Expanding COVID-19 tests in Africa’s most populous nation
Abuja – What does it take Africa’s most populous country to curb the spread of COVID-19? When Nigeria reported its first case of the virus on 27 February 2020 it had only five laboratories in four states able to test for COVID-19. As infection spreads to more states the Nigeria Centre for Disease Control (NCDC) is ramping up testing capacity. There are now 17 laboratories and plans are afoot to set up one each in all the 36 states. Widespread testing sits at the heart of Nigeria’s COVID-19 battle.
Over the next three months, the NCDC targets to test about two million people. “To achieve this ambitious target, we have to perform 50 000 tests per state. This would require enormous investment and we are working with our partners to achieve this,” says NCDC Director-General Dr Chikwe Ihekweazu.
As measures were readied to tackle COVID-19 before the first case was detected, Nigeria, with the help of World Health Organization (WHO) and Africa Centres for Disease Control and Prevention and other partners, set up the National Reference Laboratory, in the capital Abuja, and was able to test for COVID-19 in early February. “It took a mammoth effort from NCDC, WHO and partners to buy and ship kits to Nigeria,” said Dhamari Naidoo, the focal point on laboratories at WHO Nigeria.
WHO has provided technical support, reagents and consumables as well as supporting sample transportation at the state level, and more recently in collaboration with NCDC, using virtual training to scale up capacities for sample collection. The Organization also supported the development of the national testing strategy and is working closely with all partners to implement all prongs of the strategy.
A slowdown in global manufacturing of medical supplies against a high demand have made procurement difficult, explains Naidoo. Nigeria is currently testing 4000 samples per week.
“We are working with all partners to ensure we provide an uninterrupted supply chain to Nigeria. This includes working with private sector and very critically the UN agencies in Nigeria,” says Naidoo. “We are also exploring ways to improve efficiencies in our laboratory processes for quicker testing and testing at larger volumes. We are also working with PEPFAR (The Unites States President’s Emergency Plan For AIDS Relief) and the national TB network to integrate existing technologies and resources.”
Celestina Obiekea, a technical advisor at the NCDC, says that lack of compatible equipment was a hinderance to rapidly scale up COVID-19 testing even though the country has several molecular laboratories.
A key strategy is to test, identify and isolate positive COVID-19 cases. However, increasing testing capacity must be aligned with a well-planned surveillance and contact tracing strategy as well as availability of health facilities to isolate and care for confirmed patients.

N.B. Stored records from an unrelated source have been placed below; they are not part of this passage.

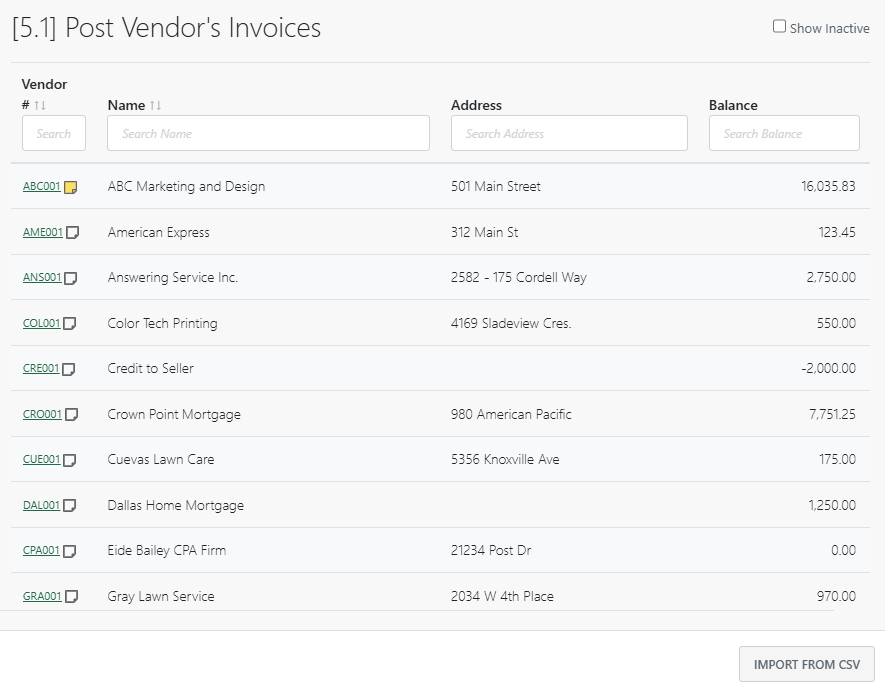Click inside the Search Balance field
This screenshot has width=885, height=691.
point(784,132)
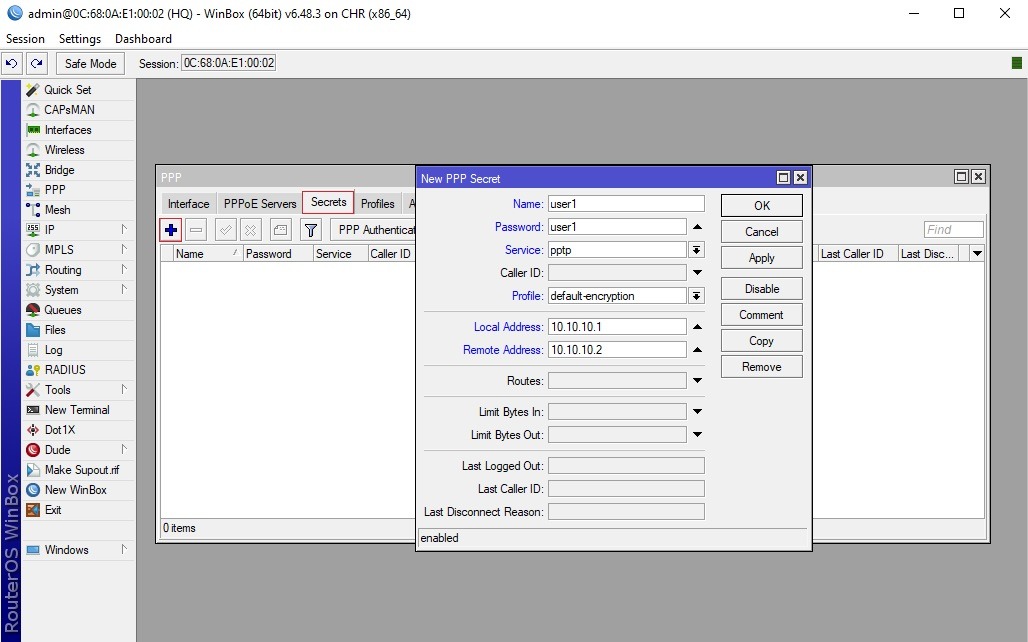1028x642 pixels.
Task: Toggle the Safe Mode button
Action: [x=90, y=63]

In Lagos state, the epicentre of the outbreak in Nigeria, multipartner response teams are working hard to support the state to scale up sample collection, a key requirement to enable increased testing. A decentralized approach at local government area (an administrative unit) level allows easier sample collection at the community level.
This expansion requires additional resources such as more investigation teams, vehicles and resources for sample collection and personal protective equipment. Teams need to move from house to house working long hours every day searching people who may have contracted the virus. Samples are collected from people who meet the criteria for testing and the sample is then transported to the distribution point at the Lagos State Biobank laboratory.
Dr Babatunde Saka of the State Biobank laboratory says that the efficiency of the laboratory relies on adequate manpower, good surveillance and well-designed sample collection and logistics plan.
Increased testing also requires that hospitals have the right capacity to isolate and care for patients to avoid overwhelming an already fragile health system. Lagos state is currently increasing the number of hospitals available by re-modelling existing facilities and building additional facilities.
Dr Otim Patrick Ramadan, an epidemiologist with WHO, is working with a team to enhance surveillance in communities and in health facilities.
“Access to testing capacity is quite essential for the control of a highly transmissible disease like COVID-19 so that suspected cases identified in the community are quickly tested and once confirmed rapidly isolated to curb further transmission,” he says.